Suisse : Encore paradisiaque ?

La tempête financière n’a pas épargné le royaume de la neutralité, la Suisse. Depuis les alertes sur UBS et Credit Suisse, au printemps dernier, on avait presque oublié que ce temple de la finance n’était pas totalement « neutre » en ce qui concerne les affaires des gros sous.

La semaine dernière pourtant, la bourse de Zurich a été, comme ses homologues européennes, la victime de mouvements de panique. Elle a perdu 22,28 % en cinq jours, soit sa plus forte perte en 19 ans.

Néanmoins, les Suisses gardent confiance, constate-t-on dans leur presse. Le pays est présenté comme « solide ». Dans les années 1990, la Suisse connaissait des taux d’intérêt élevés, une inflation galopante, des suppressions d’emploi par milliers et une croissance au mieux « flat ». Vingt ans plus tard, le pays s’appuie sur une structure économique compétitive et flexible, un commerce extérieur diversifié et florissant grâce à quelques fleurons industriels internationaux, une politique budgétaire équilibrée et une gestion monétaire pragmatique de la part de sa banque centrale.

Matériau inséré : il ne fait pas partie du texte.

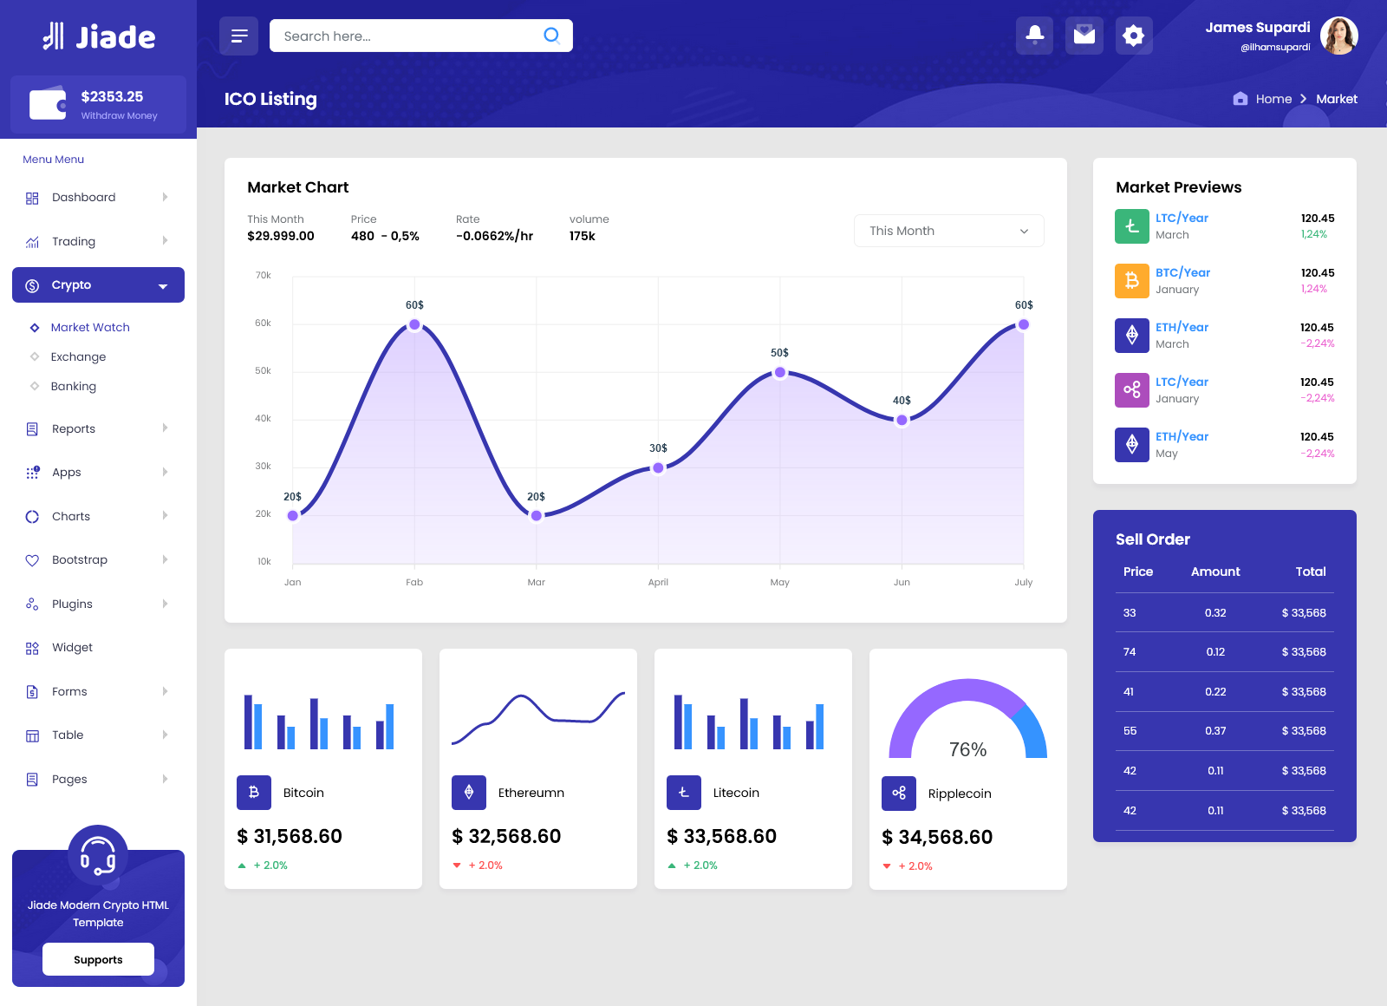Expand the Dashboard menu arrow
This screenshot has height=1006, width=1387.
point(165,198)
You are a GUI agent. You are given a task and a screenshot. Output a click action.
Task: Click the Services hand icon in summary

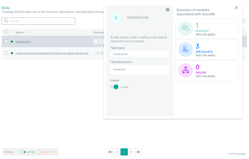coord(185,29)
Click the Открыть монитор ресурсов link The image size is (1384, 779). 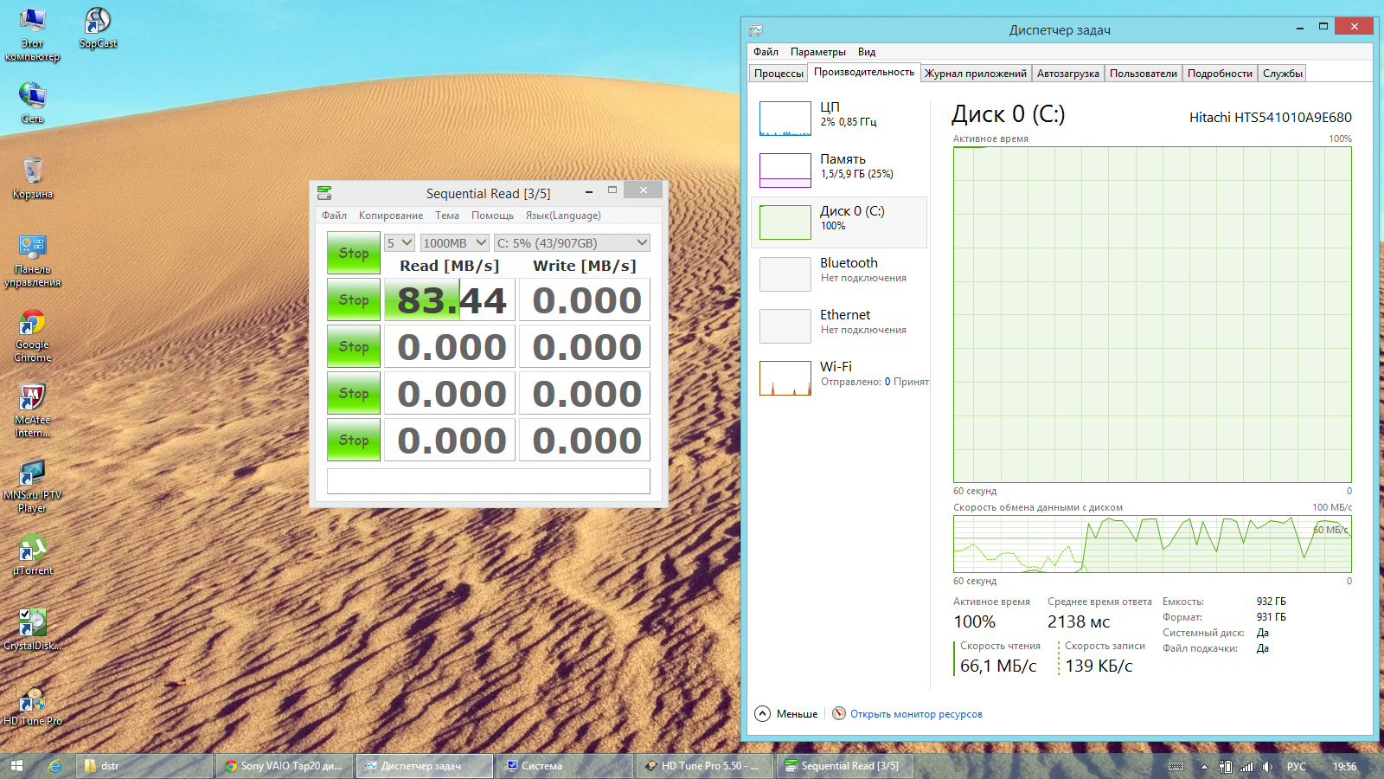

Les Suisses en oublieraient presque que la finance représente pas moins de 13 % de la valeur ajoutée brute helvétique. Or, cette source de richesses, quoi qu’ils en disent, n’a pas échappé à la crise et ses fragilités sont évidentes.

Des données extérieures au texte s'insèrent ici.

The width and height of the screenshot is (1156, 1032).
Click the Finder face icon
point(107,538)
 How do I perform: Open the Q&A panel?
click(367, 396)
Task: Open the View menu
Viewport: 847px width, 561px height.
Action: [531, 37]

UBS gère dans son bilan 2 000 milliards de francs suisses, Credit Suisse 1 200. Parmi ces montants, quels sont ceux encore contaminés par des actifs « pourris » ? Difficile de l’évaluer. Les autorités politiques suisses sont actuellement dans cette impasse. Il y a de quoi redouter de bien mauvaises surprises.

Pas étonnant du coup qu’elles ne soient pas empressées d’emboîter le pas à leurs voisins qui ont promis de belles enveloppes pour sauver leurs banques. Si 10 % des bilans d’UBS et Credit Suisse venaient à être s’évaporer, cette ardoise de 320 milliards de francs suisses équivaudrait au deux tiers du produit national helvétique. La Suisse n’a donc pas vraiment les moyens de jouer au pompier, à moins de recourir à un emprunt massif. Mais tradition isolationniste oblige, la Confédération suisse n’aime guère ce genre de contraintes et elle qui est parvenue à réduire à presque rien son endettement ne semble pas partie pour remettre le couvert.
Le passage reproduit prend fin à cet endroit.